ALM : Trois ans après la libéralisation du transport routier des marchandises, peut-on dire que l’Office national des transports a réussi la phase de transition ?
Mohamed Lahbib El Gueddari : A en juger par les performances réalisées notamment au niveau des résultats financiers enregistrés au cours de ces quatre dernières années et des prestations commerciales et de la qualité du service offert, je peux dire que l’ONT a franchi cette phase transitoire avec succès. Et ce, pour deux raisons essentielles : la première c’est qu’il est entré dans une phase bénéficiaire avec une tendance ascendante depuis 2002, après les résultats déficitaires enregistrés en 2001 et ce, malgré une concurrence très rude, ayant conduit à la chute des prix de transport, suite à la libéralisation du secteur routier de transport de marchandises. La deuxième raison, c’est l’amélioration de la qualité des services offerts grâce à la mobilisation générale des ressources humaines, matérielles et financières. D’ailleurs, l’ONT a entamé le processus de sa certification ISO 9001 version 2000 qui est à sa phase finale.
Ces résultats ne sont pas le fait du hasard, mais le fruit d’un travail de longue haleine, rendu possible grâce à une action simultanée, sur le chiffre d’affaires d’une part et sur les charges en vue de leur compression d’autre part.
Ainsi, on s’est attelé à la consolidation des acquis et au renforcement du métier de base par la mise en place d’une nouvelle stratégie commerciale d’entreprise, dès juin 2003. Cette stratégie a permis à l’Office de relancer son développement commercial et de faciliter son positionnement en tant qu’opérateur majeur dans le domaine du transport de marchandises et de la logistique au Maroc.
Au niveau du volet réduction des charges, la tâche n’a pas été aussi facile qu’on puisse le croire, car il fallait y procéder tout en améliorant le niveau de l’activité et de la qualité du service.

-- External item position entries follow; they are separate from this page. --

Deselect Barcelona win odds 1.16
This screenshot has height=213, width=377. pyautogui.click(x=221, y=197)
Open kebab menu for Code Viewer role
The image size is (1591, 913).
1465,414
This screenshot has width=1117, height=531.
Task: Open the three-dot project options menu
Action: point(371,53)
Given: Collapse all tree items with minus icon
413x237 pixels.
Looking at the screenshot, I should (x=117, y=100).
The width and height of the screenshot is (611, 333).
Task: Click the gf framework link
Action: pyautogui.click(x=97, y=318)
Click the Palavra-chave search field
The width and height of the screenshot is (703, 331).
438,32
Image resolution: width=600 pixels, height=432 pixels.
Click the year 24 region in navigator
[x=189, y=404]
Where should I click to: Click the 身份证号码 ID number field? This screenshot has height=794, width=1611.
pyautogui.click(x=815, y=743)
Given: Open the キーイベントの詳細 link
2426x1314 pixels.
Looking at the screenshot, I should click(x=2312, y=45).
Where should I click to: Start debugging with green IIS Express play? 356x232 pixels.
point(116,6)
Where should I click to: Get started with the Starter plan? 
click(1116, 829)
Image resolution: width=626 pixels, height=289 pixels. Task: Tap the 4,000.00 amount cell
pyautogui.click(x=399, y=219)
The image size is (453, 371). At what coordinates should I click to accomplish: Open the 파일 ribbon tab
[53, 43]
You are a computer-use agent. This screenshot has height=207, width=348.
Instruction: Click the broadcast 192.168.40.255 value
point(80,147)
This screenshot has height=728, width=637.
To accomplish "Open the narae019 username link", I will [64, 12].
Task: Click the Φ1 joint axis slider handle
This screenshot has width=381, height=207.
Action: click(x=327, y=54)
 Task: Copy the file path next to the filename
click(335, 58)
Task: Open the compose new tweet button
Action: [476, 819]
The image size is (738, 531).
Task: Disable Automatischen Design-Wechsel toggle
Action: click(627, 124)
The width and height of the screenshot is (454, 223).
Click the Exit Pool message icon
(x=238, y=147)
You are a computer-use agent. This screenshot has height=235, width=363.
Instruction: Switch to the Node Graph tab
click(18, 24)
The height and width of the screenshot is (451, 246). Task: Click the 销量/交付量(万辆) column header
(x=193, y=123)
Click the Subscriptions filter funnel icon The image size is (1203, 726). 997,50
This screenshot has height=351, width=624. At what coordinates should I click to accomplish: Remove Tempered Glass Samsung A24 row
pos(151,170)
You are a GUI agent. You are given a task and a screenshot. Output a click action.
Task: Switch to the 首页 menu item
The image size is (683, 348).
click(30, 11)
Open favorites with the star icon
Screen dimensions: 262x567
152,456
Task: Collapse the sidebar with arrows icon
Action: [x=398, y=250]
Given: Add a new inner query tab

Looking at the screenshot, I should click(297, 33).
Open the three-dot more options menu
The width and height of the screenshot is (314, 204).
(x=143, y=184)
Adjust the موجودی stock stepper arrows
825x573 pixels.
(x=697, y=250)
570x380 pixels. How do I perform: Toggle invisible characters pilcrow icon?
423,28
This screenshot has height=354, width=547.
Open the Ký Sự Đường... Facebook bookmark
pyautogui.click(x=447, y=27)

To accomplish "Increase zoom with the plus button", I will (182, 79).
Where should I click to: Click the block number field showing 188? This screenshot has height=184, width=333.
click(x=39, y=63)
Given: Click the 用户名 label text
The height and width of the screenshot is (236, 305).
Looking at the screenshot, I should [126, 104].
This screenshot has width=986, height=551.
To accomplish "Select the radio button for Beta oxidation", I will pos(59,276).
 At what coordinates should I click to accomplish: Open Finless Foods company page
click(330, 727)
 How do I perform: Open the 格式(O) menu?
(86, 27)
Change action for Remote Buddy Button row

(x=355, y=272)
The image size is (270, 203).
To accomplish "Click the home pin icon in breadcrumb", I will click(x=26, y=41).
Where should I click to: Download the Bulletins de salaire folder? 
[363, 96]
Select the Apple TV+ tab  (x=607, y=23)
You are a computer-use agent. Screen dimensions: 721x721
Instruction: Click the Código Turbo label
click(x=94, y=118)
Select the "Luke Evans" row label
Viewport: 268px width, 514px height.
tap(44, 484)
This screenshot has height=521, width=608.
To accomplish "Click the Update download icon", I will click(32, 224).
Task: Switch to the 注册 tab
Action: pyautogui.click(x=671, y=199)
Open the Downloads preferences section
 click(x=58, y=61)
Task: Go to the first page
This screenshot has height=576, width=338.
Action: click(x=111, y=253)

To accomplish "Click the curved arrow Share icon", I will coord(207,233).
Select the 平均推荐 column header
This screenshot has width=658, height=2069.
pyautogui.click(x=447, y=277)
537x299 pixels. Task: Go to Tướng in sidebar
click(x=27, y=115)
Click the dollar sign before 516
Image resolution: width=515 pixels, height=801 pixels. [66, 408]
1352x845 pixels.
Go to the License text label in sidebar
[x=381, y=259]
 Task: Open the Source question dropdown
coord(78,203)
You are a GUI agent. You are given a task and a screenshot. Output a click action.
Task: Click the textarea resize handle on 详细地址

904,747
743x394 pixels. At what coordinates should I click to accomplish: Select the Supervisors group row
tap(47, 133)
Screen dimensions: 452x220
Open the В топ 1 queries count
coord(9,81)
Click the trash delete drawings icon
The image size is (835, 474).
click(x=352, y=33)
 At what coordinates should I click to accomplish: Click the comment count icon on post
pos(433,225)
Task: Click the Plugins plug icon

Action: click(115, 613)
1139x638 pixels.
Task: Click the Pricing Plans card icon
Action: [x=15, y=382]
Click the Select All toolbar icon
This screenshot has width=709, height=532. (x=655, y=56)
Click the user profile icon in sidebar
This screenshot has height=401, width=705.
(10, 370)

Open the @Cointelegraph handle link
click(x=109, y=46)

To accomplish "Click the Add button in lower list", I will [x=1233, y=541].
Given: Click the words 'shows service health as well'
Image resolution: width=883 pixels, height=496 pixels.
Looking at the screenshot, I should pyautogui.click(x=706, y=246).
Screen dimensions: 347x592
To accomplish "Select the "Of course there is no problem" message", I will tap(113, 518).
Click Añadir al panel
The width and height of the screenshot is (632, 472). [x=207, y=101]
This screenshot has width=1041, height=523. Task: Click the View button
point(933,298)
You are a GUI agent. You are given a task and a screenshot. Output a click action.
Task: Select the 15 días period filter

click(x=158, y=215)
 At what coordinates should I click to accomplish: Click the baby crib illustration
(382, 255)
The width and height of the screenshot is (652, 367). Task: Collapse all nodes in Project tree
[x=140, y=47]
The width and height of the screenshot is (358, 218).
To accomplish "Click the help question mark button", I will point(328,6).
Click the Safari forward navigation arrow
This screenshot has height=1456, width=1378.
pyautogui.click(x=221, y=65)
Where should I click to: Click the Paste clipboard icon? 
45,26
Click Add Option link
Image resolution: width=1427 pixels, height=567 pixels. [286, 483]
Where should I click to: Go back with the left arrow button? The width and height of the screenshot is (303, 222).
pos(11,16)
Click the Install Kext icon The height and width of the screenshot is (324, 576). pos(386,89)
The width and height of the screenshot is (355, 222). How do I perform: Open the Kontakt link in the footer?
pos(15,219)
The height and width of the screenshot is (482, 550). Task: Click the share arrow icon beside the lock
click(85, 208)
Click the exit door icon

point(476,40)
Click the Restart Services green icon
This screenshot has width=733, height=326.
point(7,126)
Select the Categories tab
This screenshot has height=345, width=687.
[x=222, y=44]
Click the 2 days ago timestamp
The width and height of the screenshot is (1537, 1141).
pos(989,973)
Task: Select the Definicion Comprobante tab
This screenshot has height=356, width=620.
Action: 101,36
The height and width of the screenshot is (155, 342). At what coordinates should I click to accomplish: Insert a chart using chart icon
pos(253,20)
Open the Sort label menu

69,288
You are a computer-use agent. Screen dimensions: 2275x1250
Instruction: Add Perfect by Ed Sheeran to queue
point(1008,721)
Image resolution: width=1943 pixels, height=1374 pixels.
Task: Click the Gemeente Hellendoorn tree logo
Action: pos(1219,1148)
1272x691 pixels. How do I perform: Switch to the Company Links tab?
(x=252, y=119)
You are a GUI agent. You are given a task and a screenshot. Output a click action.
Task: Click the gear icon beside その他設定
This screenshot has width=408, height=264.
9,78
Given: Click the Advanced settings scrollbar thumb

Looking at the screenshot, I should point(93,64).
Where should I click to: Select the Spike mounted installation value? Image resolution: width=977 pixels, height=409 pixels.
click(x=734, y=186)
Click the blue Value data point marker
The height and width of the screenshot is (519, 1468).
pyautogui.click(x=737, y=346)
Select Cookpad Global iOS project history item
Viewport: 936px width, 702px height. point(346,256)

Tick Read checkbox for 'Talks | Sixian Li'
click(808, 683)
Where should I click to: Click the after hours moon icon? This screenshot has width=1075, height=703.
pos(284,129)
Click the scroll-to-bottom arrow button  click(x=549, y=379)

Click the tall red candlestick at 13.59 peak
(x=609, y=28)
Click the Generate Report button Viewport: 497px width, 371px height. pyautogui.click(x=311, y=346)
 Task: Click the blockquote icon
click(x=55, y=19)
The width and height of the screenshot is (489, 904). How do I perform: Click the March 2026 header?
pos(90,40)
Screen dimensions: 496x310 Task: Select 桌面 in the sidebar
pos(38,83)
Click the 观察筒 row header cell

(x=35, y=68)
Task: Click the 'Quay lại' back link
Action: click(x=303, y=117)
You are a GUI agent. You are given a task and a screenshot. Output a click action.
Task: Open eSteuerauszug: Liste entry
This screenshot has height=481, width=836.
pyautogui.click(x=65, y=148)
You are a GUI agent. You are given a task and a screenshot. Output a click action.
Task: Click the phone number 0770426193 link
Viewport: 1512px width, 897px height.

C’est ainsi qu’on a été amené à adopter un certain nombre d’actions dont notamment : la réduction des effectifs par l’organisation d’une opération de départ volontaire ciblée et sélective en 2004, réduisant l’effectif de près de 25% et ce, après une première opération qui a eu lieu en 1999, ayant réduit l’effectif de plus de 40%. Ainsi, suite aux deux opérations, l’effectif total a été réduit de 1289 agents en décembre 1999 à 495 en décembre 2005, soit une réduction totale de plus de 60%.
La restructuration du réseau d’agences par la fermeture de plus d’une vingtaine d’agences improductives et la rénovation et l’équipement des agences rentables.
La suppression des moyens de transport du personnel et leur remplacement par une indemnité.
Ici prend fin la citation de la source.